Ces fermetures annoncées amplifient les divergences d’analyses entre les sections syndicales des usines, qui après un démarrage de conflit « musclé » négocient des plans sociaux dont tous les tenants et aboutissants ne sont pas nécessairement analysés lors de la signature de ceux-ci.

Le conflit le plus dur (envers la direction comme entre les sections syndicales) se déroule à Mont-Saint-Martin fin 2002-début 2003. Une occupation dure, menée par l’intersyndicale CGT-FO-CFTC se heurte à la CFDT qui souhaite privilégier la négociation du plan social. Alors que les discussions sont en cours avec la garde d’un trésor de guerre, un incendie à l’origine toujours non élucidée à ce jour détruit l’usine et précipite la liquidation de biens qui permet à Daewoo de ne rien payer et à l’Etat de se substituer à l’entreprise défaillante pour assurer le minimum légal dans le cadre d’un licenciement collectif et pour le reclassement des salariés.

Cet incendie permet à la police de criminaliser les personnes considérées comme actives en les mettant en garde à vue, puis en mettant en examen 4 salariés ainsi que la secrétaire de l’union locale CGT pour 2 jours. Après plusieurs semaines de prison, tout le monde est libéré, faute de preuves ! !

Le personnel d’encadrement coréen, sans avoir été auditionné par la justice française, regagne la Corée et va poursuivre son ascension sociale et professionnelle.

Pendant cette période, Kim-Woo-Chung est dévoilé comme corrupteur de l’appareil politique coréen, responsable de détournement de fonds (quelques milliards de dollars) et recherché par Interpol, qui plus est poursuivi par des syndicalistes coréens.

Il n’est d’ailleurs pas bien loin, en France dans un château à côté de Nice, salarié consultant d’une entreprise d’ingénierie française, non extradable car citoyen français, protégé par la police et pouvant circuler dans toute l’Europe (sauf en Espagne qui a une convention d’extradition avec la Corée).

Conclusion : et les salariés licenciés ?

Des trois usines, seule celle de Fameck a été reprise (par Thyssen) ; mais pas tous les salariés ; les deux autres sites (Villers : 150 salariés et Orion : 550) ont vu l’ensemble de leur personnel licenciés ; pour l’ensemble des salariés des sites, ce sont des « agences privées de l’emploi » qui ont été choisies par les comités d’entreprises en accord avec les autorités locales pour aider les salariés à licencier à retrouver un emploi.

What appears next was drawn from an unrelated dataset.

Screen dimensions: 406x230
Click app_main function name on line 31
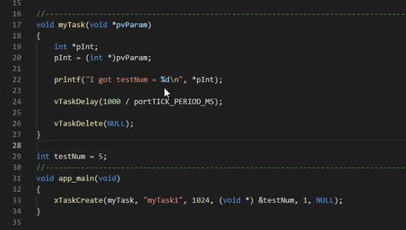tap(76, 179)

On les appelle des cellules de reclassement ; elles sont payées au résultat, c’est-à-dire, quand elles ont trouvé un emploi ou un stage de formation aux salariés licenciés de Daewoo, ou du moins à ceux qui sont volontaires pour être pris en charge par ce type d’organisme ; les emplois doivent répondre à un certain nombre de critères en qualification et en durée ; c’est la seule condition pour que les « cellules » soient rémunérées ;

l’ANPE, agence nationale pour l’emploi, n’intervient que lorsque le congé de conversion des salariés licenciés est terminé – en général au bout d’un an ou de 15 mois pour les plus de 50 ans - et que ceux-ci sont toujours demandeur d’emploi. Le statut de « congé de conversion » fait que les salariés sont toujours considérés comme salariés de l’entreprise ; mais ils ne touchent évidemment pas leurs salaires, mais un pourcentage (65 %).

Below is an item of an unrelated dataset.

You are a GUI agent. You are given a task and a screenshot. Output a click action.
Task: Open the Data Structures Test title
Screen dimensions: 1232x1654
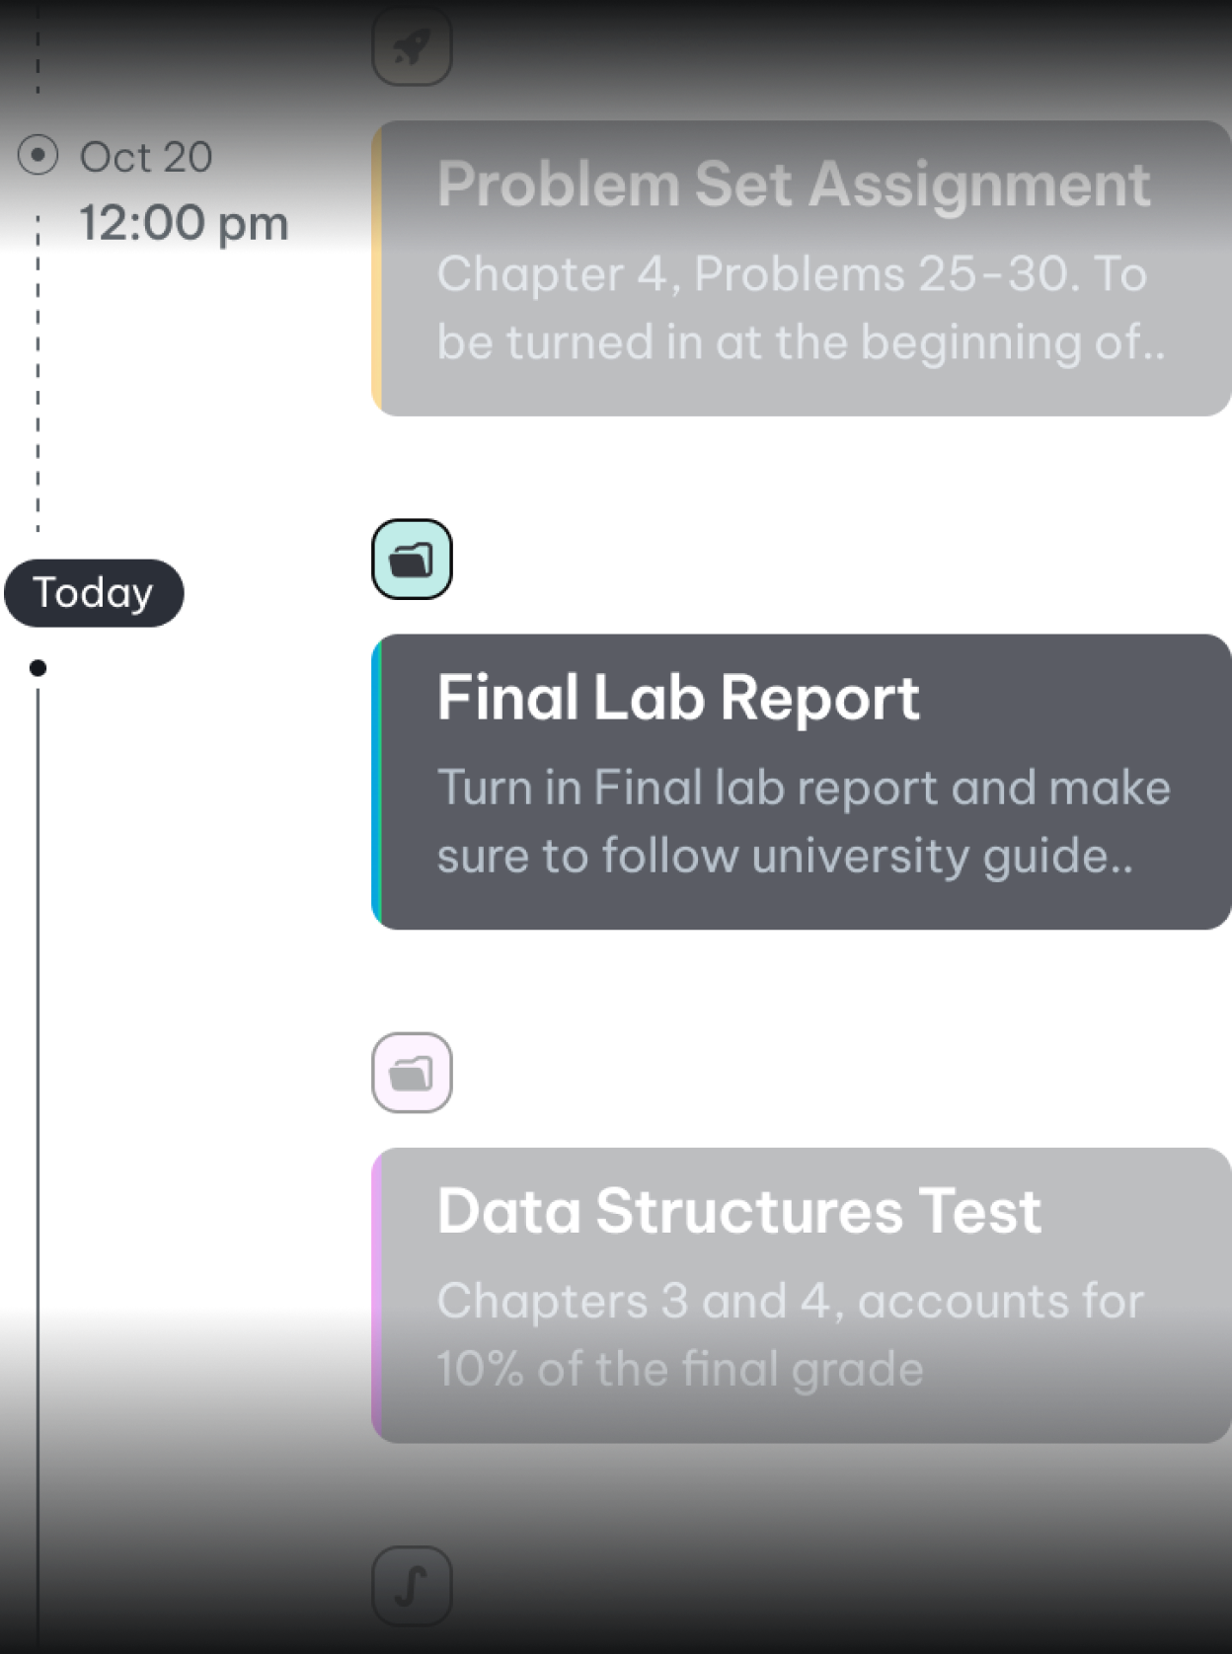click(x=738, y=1211)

Certains touchent également des primes de licenciement et ne sont considérés comme chômeurs avec une allocation de chômage qu’au bout de 6 mois ; c’est ce que l’on nomme un délai de carence et la prime sert donc à compléter le coût de la vie quotidienne qui ne peut être assuré par le montant du congé de conversion. D’autres, comme les 550 salariés de Daewoo-Mt St Martin n’ont touché aucune prime et ne bénéficient que du montant décidé par les autorités régionales et locales du congé de conversion.

A l’heure actuelle, la majorité des salariés licenciés n’ont pas retrouvé d’emploi ; une petite partie, surtout parmi les salariés les plus jeunes et les plus diplômés, suit des stages de formation ; une autre partie, surtout des femmes (entre 40 et 50 ans) acceptent toutes les missions d’intérim qu’elles trouvent en attendant une proposition plus intéressante, dans la crainte qu’elles sont de ne plus retrouver d’emploi.